If I could wave my magic wand, everyone would be required to take their car for regular emissions testing. In California, smog testing alone helps remove over 360 tons of air pollutants each day. If only police officers would make the same efforts toward ticketing cars for toxic smells as for speeding. It could help boost city income and solve the icky factor of being doused in chemicals. Until that happens, though, you can help matters by keeping your own car in check. If you are experiencing strong smells out of your exhaust, understand where the problem lies so you can address it ASAP.
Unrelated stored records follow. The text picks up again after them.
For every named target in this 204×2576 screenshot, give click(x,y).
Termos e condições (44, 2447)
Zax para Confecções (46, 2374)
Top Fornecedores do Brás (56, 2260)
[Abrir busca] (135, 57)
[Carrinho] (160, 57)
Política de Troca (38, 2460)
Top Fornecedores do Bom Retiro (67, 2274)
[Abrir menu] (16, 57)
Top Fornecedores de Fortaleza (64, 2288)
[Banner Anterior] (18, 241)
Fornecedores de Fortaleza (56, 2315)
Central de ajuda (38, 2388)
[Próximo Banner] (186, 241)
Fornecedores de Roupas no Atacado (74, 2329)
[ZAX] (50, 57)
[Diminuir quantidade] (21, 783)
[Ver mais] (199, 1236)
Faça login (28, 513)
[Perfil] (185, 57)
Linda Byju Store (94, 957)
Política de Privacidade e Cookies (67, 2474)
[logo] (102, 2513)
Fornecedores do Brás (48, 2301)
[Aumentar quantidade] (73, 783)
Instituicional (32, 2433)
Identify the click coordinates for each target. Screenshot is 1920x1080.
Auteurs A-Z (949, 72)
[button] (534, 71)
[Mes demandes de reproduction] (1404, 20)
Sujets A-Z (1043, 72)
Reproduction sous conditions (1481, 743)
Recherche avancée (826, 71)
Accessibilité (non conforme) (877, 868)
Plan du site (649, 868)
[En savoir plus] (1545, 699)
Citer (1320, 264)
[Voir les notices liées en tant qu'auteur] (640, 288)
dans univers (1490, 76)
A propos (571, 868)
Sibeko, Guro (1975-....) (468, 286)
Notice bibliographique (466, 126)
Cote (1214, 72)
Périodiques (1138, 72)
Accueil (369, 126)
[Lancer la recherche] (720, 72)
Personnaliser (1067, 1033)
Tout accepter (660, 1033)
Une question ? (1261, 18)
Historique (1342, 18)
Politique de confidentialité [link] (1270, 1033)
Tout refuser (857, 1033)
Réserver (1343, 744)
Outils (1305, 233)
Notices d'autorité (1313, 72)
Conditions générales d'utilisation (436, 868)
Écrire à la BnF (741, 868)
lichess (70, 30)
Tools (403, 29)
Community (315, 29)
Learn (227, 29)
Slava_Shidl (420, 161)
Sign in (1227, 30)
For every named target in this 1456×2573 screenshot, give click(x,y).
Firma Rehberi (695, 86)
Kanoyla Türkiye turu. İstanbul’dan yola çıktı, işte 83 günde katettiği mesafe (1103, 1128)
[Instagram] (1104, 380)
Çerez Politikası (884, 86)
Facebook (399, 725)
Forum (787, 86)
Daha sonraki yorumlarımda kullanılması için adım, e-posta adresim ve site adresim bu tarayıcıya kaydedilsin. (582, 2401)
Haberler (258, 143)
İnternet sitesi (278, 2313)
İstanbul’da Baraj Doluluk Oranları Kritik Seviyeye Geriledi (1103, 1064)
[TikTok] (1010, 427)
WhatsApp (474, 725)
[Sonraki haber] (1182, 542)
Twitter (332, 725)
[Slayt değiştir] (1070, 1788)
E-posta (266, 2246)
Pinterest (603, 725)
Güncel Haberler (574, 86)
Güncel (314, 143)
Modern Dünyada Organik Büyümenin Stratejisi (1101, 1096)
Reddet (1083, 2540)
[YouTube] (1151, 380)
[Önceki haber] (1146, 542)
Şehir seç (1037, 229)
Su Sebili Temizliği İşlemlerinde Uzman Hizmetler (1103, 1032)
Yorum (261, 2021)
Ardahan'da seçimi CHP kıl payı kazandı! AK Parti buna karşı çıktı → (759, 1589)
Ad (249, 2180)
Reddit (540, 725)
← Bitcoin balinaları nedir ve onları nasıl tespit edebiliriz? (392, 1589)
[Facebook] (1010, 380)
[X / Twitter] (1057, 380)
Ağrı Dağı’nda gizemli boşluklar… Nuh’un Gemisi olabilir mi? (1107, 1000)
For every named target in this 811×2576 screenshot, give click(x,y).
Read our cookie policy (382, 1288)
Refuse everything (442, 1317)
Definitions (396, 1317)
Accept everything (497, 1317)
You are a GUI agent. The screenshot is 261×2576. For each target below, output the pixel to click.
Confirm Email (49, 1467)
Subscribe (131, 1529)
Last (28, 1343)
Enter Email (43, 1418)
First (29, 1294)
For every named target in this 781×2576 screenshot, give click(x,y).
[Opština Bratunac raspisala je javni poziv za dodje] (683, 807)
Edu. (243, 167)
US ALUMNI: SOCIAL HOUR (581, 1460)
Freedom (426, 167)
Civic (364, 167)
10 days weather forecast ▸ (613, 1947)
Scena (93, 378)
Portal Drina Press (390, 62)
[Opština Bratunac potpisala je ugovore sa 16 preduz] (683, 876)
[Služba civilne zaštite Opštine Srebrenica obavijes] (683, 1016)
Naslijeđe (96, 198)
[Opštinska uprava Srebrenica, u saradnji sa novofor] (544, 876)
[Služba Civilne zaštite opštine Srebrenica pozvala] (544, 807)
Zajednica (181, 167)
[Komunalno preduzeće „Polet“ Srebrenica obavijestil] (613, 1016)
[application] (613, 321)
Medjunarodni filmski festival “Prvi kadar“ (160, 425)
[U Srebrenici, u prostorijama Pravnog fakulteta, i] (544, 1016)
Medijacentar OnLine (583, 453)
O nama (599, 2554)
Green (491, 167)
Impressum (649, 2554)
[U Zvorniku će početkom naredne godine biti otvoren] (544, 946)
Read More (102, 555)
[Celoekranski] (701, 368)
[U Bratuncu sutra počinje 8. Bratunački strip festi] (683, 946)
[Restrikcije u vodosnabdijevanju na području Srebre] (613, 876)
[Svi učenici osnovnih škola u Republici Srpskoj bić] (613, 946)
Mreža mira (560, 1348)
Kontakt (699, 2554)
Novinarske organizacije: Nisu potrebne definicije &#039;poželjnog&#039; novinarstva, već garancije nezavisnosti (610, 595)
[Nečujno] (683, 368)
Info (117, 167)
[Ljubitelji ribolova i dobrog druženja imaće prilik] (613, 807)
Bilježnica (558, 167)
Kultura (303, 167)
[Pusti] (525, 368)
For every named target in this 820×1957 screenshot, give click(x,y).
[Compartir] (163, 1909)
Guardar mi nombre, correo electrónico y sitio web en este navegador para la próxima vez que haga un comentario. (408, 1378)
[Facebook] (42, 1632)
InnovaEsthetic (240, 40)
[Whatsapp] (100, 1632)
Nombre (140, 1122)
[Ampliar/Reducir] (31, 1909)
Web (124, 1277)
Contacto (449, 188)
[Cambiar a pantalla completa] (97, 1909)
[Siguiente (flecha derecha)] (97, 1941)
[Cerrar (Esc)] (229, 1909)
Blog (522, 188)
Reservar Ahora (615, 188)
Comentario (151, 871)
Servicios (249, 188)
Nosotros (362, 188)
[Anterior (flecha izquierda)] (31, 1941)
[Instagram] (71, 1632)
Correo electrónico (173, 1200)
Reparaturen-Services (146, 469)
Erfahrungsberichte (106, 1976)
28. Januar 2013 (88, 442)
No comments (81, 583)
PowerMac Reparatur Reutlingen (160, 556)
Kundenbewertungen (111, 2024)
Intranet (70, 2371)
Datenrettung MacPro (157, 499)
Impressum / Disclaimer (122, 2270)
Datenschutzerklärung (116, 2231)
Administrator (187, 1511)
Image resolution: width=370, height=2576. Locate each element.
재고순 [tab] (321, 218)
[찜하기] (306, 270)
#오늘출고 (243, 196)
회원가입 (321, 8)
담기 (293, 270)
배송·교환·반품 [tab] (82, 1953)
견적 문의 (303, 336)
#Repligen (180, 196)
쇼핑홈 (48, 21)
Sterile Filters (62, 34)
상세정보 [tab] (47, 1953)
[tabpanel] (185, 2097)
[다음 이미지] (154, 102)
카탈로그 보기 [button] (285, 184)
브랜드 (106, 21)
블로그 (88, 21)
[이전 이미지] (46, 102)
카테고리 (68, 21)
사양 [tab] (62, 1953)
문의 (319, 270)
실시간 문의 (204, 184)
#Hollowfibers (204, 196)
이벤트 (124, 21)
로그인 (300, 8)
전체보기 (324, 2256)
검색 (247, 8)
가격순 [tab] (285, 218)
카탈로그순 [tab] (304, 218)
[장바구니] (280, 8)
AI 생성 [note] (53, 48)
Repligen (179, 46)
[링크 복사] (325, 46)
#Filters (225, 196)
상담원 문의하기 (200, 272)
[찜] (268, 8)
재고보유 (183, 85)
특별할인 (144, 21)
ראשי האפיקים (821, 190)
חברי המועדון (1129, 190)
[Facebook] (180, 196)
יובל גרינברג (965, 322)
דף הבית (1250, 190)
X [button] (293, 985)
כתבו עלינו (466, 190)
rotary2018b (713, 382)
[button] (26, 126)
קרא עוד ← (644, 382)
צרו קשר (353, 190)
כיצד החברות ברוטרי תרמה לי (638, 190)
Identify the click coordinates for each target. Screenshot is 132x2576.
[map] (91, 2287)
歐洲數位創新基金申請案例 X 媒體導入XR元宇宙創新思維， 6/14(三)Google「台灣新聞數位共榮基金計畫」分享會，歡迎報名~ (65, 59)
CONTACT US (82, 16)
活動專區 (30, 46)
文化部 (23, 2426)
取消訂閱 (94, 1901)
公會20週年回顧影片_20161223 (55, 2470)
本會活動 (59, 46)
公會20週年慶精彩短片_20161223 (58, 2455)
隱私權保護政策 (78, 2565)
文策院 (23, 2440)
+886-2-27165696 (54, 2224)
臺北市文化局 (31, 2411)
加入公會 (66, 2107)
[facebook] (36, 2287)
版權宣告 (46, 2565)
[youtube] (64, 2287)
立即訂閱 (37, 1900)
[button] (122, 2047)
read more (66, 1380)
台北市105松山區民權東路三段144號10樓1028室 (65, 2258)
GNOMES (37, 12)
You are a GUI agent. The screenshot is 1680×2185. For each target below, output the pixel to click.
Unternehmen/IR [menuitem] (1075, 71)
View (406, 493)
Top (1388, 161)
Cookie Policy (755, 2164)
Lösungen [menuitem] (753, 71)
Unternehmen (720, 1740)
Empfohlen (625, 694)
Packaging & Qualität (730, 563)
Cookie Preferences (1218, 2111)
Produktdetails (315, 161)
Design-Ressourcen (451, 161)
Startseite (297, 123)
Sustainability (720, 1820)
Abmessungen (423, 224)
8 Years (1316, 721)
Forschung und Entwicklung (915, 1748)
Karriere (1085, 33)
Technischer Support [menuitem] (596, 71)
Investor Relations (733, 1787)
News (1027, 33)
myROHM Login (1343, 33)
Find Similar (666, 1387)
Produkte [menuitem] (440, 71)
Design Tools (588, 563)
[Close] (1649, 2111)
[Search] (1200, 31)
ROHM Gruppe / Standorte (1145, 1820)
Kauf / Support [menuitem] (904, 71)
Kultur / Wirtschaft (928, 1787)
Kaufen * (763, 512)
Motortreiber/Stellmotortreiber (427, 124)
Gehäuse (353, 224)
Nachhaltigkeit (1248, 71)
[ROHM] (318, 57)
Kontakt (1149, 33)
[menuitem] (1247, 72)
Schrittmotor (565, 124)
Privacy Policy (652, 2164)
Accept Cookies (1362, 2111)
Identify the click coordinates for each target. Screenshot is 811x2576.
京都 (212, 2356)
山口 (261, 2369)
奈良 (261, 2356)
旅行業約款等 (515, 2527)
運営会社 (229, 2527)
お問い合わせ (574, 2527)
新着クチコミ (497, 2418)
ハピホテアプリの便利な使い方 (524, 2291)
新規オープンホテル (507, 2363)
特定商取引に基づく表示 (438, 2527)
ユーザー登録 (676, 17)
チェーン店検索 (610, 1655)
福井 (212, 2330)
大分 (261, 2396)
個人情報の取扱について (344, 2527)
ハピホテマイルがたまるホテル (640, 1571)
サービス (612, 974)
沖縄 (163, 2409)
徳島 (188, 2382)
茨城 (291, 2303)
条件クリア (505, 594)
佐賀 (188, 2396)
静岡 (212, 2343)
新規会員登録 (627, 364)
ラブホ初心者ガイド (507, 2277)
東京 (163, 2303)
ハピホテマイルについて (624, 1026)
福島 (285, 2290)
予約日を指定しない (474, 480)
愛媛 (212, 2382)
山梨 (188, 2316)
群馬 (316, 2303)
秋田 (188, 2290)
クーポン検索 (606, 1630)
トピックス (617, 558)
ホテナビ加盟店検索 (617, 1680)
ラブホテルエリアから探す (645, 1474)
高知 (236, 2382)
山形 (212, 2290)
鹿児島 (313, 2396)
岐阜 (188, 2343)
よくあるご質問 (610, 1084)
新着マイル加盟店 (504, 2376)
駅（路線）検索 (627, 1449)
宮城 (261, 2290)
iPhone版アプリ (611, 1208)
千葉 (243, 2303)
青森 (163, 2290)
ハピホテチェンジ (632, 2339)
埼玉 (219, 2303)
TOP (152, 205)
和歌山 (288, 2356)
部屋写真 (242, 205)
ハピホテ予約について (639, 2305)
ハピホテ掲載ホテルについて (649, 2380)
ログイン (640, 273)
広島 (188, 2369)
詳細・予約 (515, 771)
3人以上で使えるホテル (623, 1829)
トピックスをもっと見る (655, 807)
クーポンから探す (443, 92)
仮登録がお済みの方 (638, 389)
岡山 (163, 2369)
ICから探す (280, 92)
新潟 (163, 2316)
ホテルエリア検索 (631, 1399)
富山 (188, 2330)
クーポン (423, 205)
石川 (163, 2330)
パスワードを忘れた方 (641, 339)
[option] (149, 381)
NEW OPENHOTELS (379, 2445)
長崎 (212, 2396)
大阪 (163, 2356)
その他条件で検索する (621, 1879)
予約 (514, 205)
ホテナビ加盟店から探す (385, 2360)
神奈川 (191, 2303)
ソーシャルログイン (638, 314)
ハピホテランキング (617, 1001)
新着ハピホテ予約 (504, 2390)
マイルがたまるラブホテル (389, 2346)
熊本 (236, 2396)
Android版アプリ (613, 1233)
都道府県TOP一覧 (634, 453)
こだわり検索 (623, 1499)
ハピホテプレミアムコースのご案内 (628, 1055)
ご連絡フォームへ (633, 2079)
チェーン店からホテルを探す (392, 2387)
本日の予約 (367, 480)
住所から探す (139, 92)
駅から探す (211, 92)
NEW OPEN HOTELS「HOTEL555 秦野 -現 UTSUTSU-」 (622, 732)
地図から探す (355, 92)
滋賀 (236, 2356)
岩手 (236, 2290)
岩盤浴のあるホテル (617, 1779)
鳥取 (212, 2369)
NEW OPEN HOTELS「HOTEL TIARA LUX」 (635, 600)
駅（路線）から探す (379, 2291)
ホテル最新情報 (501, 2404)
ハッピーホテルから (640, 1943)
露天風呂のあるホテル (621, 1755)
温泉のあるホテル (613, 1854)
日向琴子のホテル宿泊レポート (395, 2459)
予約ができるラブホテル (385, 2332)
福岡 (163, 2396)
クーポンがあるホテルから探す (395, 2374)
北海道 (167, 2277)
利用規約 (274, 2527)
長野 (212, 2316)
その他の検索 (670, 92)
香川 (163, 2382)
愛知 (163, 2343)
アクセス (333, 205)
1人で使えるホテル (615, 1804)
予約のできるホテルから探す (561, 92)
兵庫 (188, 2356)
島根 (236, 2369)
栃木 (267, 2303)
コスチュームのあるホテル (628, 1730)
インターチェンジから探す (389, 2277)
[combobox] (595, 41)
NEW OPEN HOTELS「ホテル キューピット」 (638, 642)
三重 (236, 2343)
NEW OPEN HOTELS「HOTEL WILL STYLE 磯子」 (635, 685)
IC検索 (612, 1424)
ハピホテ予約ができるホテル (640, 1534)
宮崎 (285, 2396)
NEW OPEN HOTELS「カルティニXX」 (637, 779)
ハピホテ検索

A few weeks after the chemical incident, I sensed Bear was feeling a bit off while eating breakfast. I asked him if he wasn’t feeling well and he replied, “My heart is gone. I need my power back. It went up in the sky, in the mountains. I need to eat more vegetables.” It was just one more reminder that we can all learn something from our little ones!
How do you feel about car pollution? What do you do when you walk by a car that reeks of toxic chemicals?